This week’s newsletter is from Henry Lee. Henry is an innovative interdisciplinary designer and researcher with a passion for creating human-centered experiences through a blend of research and design intelligence.
Creatives often face an unknown future.
Sometimes because we will define it through new design styles and paradigms, and sometimes because it is going to be defined for us through new tools, user wants, or delivery vehicles. Because of this, it can be hard to know how to best prepare for the future. New tools, software, methods, and trends are all a part of those possibilities.
In recent years, AI has presented creatives with an endless supply of uncertain futures, even threatening creativity as a future endeavor altogether.
In order to prepare for this, Futures Thinking can help make sense of it all.
Futures Thinking, or Futures Studies, is a set of tools, methods, and mindsets that encourage a proactive rather than reactive stance, allowing us to partially predict and pivot accordingly rather than simply react to the futures creatives face.

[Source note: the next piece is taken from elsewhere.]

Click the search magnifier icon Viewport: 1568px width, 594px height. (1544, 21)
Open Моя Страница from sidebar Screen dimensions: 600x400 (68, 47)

Whether or not you choose to incorporate AI into your work, it will inevitably affect your work, and it is best to contend with it now instead of later.
In this article, I will share a few methods and exercises you can undertake to utilize Futures methods to prepare yourself for AI. These methods are already established and used regularly in Futures Thinking circles, but I’ve tweaked them to suit present needs. Adapt them according to your specific design processes.
The Futures Cone Applied to Your Design Process
Recently, I had the opportunity to be a Visiting Fellow at Georgetown University. I examined the intersection of creativity, AI, Futures, and policy-making. One of the workshops I prepared and directed for the university employed a slightly modified version of the futures cone, seen in Figure 1. For those unfamiliar with the concept, the Cone visualizes four kinds of possible futures emanating from the present. The futures are:
Possible: the future that we think ‘could happen’
Plausible: the future we think might occur based on current knowledge
Probable: the future that is rooted in the present, in current trends
Preferable: a future we would like to have happen
The user of the cone chooses a time frame, usually somewhere between 5 to 50 years, and then begins mapping out possible multiple futures in relation to a specific topic. In order to prepare for the future of creative AI I suggest completing this exercise in the context of your design process and how AI will affect it.
For example, you could choose “sketching” as your topic, if you sketch often in your creative process. Then develop a timeframe and come up with a number of future possibilities.
What will sketching look like in a preferable future in 10 years when we consider the impact of AI?
What will sketching look like in a possible dystopian future in 10 years?
How will these futures impact your process of sketching?
Print out Figure 1, or place it on a digital whiteboard, and work from there.
Backcasting a Preferable Future
A method I tend to pair with the futures cone is backcasting, which isn’t usually concerned with predicting the future, but instead determining how to arrive at a certain future scenario by determining the steps to arrive at the preferable future.
Once a set of futures scenarios has been established through the futures cone, single out the preferable future and backcast it:
If we are to attain a specific future scenario, what actions do we need to take now to arrive there?
What actions do I need to take in a month, a year, or five years?
If your future preferable scenario includes AI, how can you take steps now to incorporate it into your process?
It could be as simple as taking half an hour today to search for AI tools that fit into your creative process. Or, if your preferable future leans heavily into creative AI regulation, a step you could take today is to review current AI regulations and determine what you can do to help those regulations grow.
Conclusion
Jim Dator, a founding futurist, said, “Most people assume there is a single future ‘out there’ that can be accurately identified beforehand. That might have been a reasonable assumption a long time ago, but it is not a good bet now.” It is important that creatives plan for multiple futures and acquire a vision for how they can respond to those futures, especially concerning AI.
The futures cone and backcasting are two methods that can be used to determine these futures and help you prepare. Whether or not you choose to incorporate AI into your work, it will inevitably affect your work, and it is best to contend with it now instead of later.